■ Extracted text ■
%%
Thank you, Mr. Chair.

One of the terms for accessing the Canada emergency commercial rent assistance, CECRA, is that you must have a mortgage on the property. One of the key terms of eligibility for this support is that the landlord owes money to a bank. Will the Minister of Finance tell us if this program was designed for the benefit of landlords and tenants or for the benefit of banks?

2:20 p.m.

Liberal

Bill Morneau Liberal Toronto Centre, ON

Mr. Chair, I appreciate the question from the member opposite. I think that it's important to know that commercial rent and landlord-tenant relationships are provincial jurisdictions. Therefore, as we embarked on an approach that could enable landlords and tenants to get to an agreement that would help both, we used the CMHC as a vehicle from which we could do that.

We think that we've come up with a program that provides advantages for the landlords and advantages for the tenants, and we will be announcing details that will include how mortgages can be put in place for those landlords who don't currently have them.

2:20 p.m.

Conservative

Greg McLean Conservative Calgary Centre, AB

Brookfield Properties, a large Canadian firm, announced that its rent collections on commercial properties for April were 15% of the lease terms. Luckily, Brookfield has another company, Brookfield Business Partners, poised to help by buying up the distressed equity of the firms that owe them money. Did the Minister of Finance design CECRA with this outcome in mind, washing out individual investors and small companies and transferring that value into the hands of vulture financiers who hold all the cards?

2:20 p.m.

Liberal

Bill Morneau Liberal Toronto Centre, ON

In fact, Mr. Chair, we designed this program exactly with the idea in mind of the challenge that we're seeing. We're seeing that in many cases commercial tenants are not actually able to pay their rent, so landlords are not getting the rent that's due. Therefore, there's a mutual interest from tenants and from landlords in coming to an agreement. By providing funding through the mortgage system to those landlords, we recognize that we'll enable both of those two parts of the equation to come to an agreement that we think will be advantageous for the sector over the long term.
%%
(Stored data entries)
%%
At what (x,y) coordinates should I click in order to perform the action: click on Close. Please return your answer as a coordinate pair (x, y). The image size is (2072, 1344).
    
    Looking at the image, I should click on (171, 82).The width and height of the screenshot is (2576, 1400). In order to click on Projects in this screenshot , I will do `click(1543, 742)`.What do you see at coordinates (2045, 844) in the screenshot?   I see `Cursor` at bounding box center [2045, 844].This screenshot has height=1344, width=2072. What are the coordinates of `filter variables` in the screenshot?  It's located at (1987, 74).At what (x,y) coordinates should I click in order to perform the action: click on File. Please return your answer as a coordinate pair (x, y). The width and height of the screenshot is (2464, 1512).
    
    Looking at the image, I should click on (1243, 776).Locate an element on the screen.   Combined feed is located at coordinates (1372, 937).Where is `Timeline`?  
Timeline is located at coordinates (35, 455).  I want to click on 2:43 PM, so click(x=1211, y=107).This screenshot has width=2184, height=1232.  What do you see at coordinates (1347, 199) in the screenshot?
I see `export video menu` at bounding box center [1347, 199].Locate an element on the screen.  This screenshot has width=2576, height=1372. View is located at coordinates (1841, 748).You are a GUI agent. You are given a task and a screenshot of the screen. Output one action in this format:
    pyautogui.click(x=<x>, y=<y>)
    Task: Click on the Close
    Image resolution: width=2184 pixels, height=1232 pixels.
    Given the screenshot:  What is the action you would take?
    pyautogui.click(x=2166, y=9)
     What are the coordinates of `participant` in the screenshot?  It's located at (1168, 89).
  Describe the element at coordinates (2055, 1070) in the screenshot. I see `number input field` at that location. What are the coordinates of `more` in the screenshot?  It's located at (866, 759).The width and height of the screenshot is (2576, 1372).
%%
■ Work order 1 ■
In the CECRA debate, what share of its lease terms did Brookfield Properties say it collected in commercial rent for April?
■ Work order 2 ■
Could you render this sentence from the CECRA debate in French: "We're seeing that in many cases commercial tenants are not actually able to pay their rent, so landlords are not getting the rent that's due."
■ Work order 3 ■
Carry the CECRA debate forward from the point where it stops.

■ Exercise response 1 ■
15%

■ Exercise response 2 ■
Nous constatons que, dans bien des cas, les locataires commerciaux ne sont en fait pas en mesure de payer leur loyer, de sorte que les propriétaires ne reçoivent pas le loyer qui leur est dû.

■ Exercise response 3 ■
2:20 p.m.

Conservative

Greg McLean Conservative Calgary Centre, AB

In the past two months, the Bank of Canada has tripled the size of its balance sheet to almost $400 billion, with more to come, Mr. Chair. In the 2008 recession, the world's major economies endured quantitative easing on a previously unknown scale, most of which has not since been unwound. Canada endured a then-record $50-billion deficit, but we did not need to enter the uncertain world of QE, quantitative easing, as a result of the strength of Canada's oil and gas industry. Will the minister acknowledge that this government's oil and gas policy mismanagement has led to economic decline, necessitating hundreds of billions of dollars of quantitative easing?

May 13th, 2020 / 2:20 p.m.

Liberal

Chrystia Freeland Liberal University—Rosedale, ON

Mr. Chair, let me challenge one assumption implicit in the honourable member's question, the assumption that our government fails to understand the importance of the oil and gas sector to our economy. Let me quote some leaders from Alberta and their response to the lease program.

Tim McMillan, CEO of the Canadian Association of Petroleum Producers, said, “I think this is essential. Not all companies are going to need to tap into this sort of liquidity...but some that are normally high-quality, stable companies likely will be looking for this program to provide a certain amount of liquidity for them.”

CAPP understands that we are supporting Canadian companies, including in the oil and gas sector, and I would urge the members opposite to understand that as well.

2:20 p.m.

Conservative

Greg McLean Conservative Calgary Centre, AB

BlackRock is one of the world's largest investment companies, managing trillions of dollars of bonds. It has lobbied regulators around the world to not be named a systemically important financial institution.

The Bank of Canada unexpectedly engaged BlackRock as an adviser on its bond-buying plans.

Is the Minister of Finance mindful of the conflict of interest that exists between the world's largest bond manager, BlackRock, and the advice it's giving the Bank of Canada on buying bonds?